At this point, patients and significant others are shown the machines they may need to maste. They can touch, feel, and size them. And, they can opt to talk with patients who have already mastered their chosen modality. Issues are raised like storage, floor strength, plumbing needs, travel, or work issues that might impact training time. Holiday options: the Big Red Bus and the fitted-out dialysis holiday homes owned and operated by the dialysis patient organisations are discussed.
By an eGFR of 20, it is time to get all the access “ducks in a row”. If HD is planned, vein mapping of both lower and upper arms (both sides) is undertaken, with referral to our fortnightly access clinic for surgical assessment and listing. This should ensure that AV access is in place and maturing by an eGFR of 15-18, leaving time, if required, for superficialisation or other secondary procedures to secure functional access.
By eGFR 12-13, all should be done. By this time, all boxes should have been ticked and the check list complete.
If the choice has been for pre-emptive transplantation, a similar checklist begins with donor selection and discussion between eGFRs of 25 and 20, along with tissue typing and the streaming selection to either direct transplantation, or to entry into the national paired exchange program. Donor and recipient work up occurs between 18 and 15, with surgical and transplant physician assessments to ensure any individual requirements are met.
If used as a time-check to do “x” and/or “y,” the eGFR serves as a ready reckoner along the path to the final chosen preference in renal replacement therapy, again, showcasing home dialysis and pre-emptive transplantation, while back-seating (where possible) facility care. All that said, it is clear and obvious that many patients will not be suited for transplantation, or for a home dialysis therapy.
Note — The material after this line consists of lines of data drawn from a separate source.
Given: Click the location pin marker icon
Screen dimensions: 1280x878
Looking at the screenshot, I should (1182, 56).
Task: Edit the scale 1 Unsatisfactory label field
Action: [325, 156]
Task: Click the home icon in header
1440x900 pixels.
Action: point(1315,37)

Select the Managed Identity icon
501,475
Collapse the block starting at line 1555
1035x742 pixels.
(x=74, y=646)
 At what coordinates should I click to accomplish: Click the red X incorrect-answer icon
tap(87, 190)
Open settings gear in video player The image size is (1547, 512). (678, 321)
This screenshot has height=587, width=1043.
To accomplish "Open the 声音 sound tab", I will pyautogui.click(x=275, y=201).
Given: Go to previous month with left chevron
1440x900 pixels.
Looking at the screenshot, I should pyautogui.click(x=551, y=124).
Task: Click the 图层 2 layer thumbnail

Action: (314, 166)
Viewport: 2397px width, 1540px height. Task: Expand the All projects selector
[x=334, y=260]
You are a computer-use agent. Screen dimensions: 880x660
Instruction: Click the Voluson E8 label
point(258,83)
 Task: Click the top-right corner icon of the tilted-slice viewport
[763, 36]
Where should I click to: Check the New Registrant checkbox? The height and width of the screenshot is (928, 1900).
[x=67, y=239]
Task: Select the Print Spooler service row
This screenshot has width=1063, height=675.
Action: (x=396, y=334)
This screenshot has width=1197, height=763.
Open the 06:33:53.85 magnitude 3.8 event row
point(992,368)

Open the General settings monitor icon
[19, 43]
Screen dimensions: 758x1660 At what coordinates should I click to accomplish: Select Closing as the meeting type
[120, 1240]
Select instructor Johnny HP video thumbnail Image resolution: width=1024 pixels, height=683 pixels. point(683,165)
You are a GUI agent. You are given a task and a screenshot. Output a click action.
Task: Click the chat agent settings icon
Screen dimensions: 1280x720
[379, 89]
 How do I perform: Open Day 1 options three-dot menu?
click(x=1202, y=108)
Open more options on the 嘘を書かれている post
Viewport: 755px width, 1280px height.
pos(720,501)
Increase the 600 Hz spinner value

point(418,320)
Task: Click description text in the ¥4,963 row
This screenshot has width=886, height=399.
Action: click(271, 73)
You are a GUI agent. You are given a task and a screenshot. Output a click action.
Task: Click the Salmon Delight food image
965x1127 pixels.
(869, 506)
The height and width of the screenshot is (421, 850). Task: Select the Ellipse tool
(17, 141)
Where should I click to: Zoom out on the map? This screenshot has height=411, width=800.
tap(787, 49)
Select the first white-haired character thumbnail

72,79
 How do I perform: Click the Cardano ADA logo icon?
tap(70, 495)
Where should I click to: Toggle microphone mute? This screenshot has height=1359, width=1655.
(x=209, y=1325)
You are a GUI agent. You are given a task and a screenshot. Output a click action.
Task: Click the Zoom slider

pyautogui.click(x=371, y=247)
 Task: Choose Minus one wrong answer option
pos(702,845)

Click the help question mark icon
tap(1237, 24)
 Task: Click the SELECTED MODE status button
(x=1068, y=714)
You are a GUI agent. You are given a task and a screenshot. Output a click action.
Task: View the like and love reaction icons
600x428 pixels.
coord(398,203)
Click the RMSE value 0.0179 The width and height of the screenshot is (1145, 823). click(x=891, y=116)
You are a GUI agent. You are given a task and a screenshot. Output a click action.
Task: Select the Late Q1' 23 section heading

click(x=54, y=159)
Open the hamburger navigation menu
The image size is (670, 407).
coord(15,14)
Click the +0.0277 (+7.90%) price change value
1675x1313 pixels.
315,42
Recognizing this, it IS important that facility dialysis is not de-valued along the way, but is supported as a good option for those who need may it as their primary option or may come to need it at some later time.
Finally, there are those who have become known as the “crash-landers” ...those who either present late from the community, via acute —> chronic renal failure, or who, despite all fair effort to warn and educate, make like Ozzie the Ostrich, and ignore through fear, or neglect, or a mistaken belief that they are “bulletproof.”
An effective program needs balance. It needs structure. It needs a committed staff. It needs empathy, compassion, understanding and patience. It must accept that different patients assimilate information at a different pace. It must acknowledge that different education styles are needed for different folks: some learning visually, some by ear, and some prefering to read. It must present adaptable staff, not require adaptable patients. And, it must know it may still fail some patients, and be prepared for fair criticism.
From social media critique, it seems many programs may still fall short of these marks. Is this just criticism from the disaffected few? I think not. The critical base is too wide to be isolated comment. As such, it behooves us all to listen to, and to better interact with our patients...and to speak to them in plain language. To translate complex medical and/or technical concepts into understandable everyday words requires that the translators (us) actually fully understand the concepts we interpret. It is a skill we often fail to do well.
Patient education and teaching is a vital cog in good care...and the word is out that we could do a whole lot better.